WRITTEN EXERCISE 1:
Based on the patch review comment, decide whether each statement agrees with the text. Answer yes or no for each, quoting the words of the text that decide it.
(a) The comment is attached to line 854 of llvm/test/CodeGen/X86/sibcall.ll.
(b) efriedma says t21_sret_to_sret_structs_mismatch() is legal to transform.
(c) urnathan had first assumed the case would be UB.
WRITTEN EXERCISE 2:
Answer these questions from the patch review comment:
(a) On what date was the message sent?
(b) Which function is called to produce %b?
(c) Which other function does efriedma say is illegal to transform for similar reasons?
WRITTEN EXERCISE 3:
Reproduce the patch review comment word for word, from "tail call fastcc" to "though my understanding.".
** Start of EXTRACTED TEXT **
[PATCH] D105807: [X86] pr51000 struct return tailcalling

Eli Friedman via Phabricator via llvm-commits llvm-commits at lists.llvm.org
Tue Jul 13 11:28:20 PDT 2021


efriedma added inline comments.


================
Comment at: llvm/test/CodeGen/X86/sibcall.ll:854
   %b = call fastcc %struct.foo* @ret_struct()
   tail call fastcc void @t21_f_sret2(%struct.foo* noalias sret(%struct.foo) %a, %struct.foo* noalias %b) nounwind
   ret void
----------------
urnathan wrote:
> efriedma wrote:
> > Oh, now I remember what happened the last time someone tried to fix this... t21_sret_to_sret_structs_mismatch() is also illegal to transform, for similar reasons to t21_sret_to_non_sret().
> Ah, I think I understand now -- I was thinking this would be UB, but I can see how it might be legit.  Let me walk though my understanding.
** End of EXTRACTED TEXT **
** Start of ITEMS **
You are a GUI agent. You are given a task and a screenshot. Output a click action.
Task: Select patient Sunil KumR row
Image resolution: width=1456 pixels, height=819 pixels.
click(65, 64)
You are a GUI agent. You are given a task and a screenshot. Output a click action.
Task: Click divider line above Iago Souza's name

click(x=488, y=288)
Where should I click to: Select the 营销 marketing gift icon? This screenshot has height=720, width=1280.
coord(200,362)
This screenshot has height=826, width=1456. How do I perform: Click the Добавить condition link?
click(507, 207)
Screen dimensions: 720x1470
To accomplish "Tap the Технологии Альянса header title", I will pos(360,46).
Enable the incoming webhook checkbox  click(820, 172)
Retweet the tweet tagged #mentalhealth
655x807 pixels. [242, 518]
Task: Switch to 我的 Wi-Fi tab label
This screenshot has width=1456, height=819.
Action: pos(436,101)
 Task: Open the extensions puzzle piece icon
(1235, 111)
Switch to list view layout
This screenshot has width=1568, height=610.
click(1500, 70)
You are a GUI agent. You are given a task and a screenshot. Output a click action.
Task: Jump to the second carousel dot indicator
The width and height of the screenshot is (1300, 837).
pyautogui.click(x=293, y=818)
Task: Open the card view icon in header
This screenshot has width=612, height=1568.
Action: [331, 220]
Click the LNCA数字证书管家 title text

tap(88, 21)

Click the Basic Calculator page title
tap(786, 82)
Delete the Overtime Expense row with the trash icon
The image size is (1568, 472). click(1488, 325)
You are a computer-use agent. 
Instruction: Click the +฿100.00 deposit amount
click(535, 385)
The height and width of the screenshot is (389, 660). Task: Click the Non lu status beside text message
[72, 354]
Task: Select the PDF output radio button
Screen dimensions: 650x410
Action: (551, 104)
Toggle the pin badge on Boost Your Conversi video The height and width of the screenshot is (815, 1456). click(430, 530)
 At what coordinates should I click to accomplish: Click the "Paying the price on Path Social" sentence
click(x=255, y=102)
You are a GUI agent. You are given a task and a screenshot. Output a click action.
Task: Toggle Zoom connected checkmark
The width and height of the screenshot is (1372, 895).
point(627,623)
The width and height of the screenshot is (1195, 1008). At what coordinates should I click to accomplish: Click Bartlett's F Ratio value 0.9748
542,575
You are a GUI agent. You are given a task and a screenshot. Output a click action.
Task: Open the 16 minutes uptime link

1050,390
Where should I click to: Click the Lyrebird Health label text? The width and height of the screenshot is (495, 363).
** End of ITEMS **
CORRECT OUTPUT 1:
(a) Yes: "Comment at: llvm/test/CodeGen/X86/sibcall.ll:854"
(b) No: "t21_sret_to_sret_structs_mismatch() is also illegal to transform"
(c) Yes: "I was thinking this would be UB"

CORRECT OUTPUT 2:
(a) Tuesday, July 13, 2021
(b) @ret_struct()
(c) t21_sret_to_non_sret()

CORRECT OUTPUT 3:
tail call fastcc void @t21_f_sret2(%struct.foo* noalias sret(%struct.foo) %a, %struct.foo* noalias %b) nounwind
   ret void
----------------
urnathan wrote:
> efriedma wrote:
> > Oh, now I remember what happened the last time someone tried to fix this... t21_sret_to_sret_structs_mismatch() is also illegal to transform, for similar reasons to t21_sret_to_non_sret().
> Ah, I think I understand now -- I was thinking this would be UB, but I can see how it might be legit.  Let me walk though my understanding.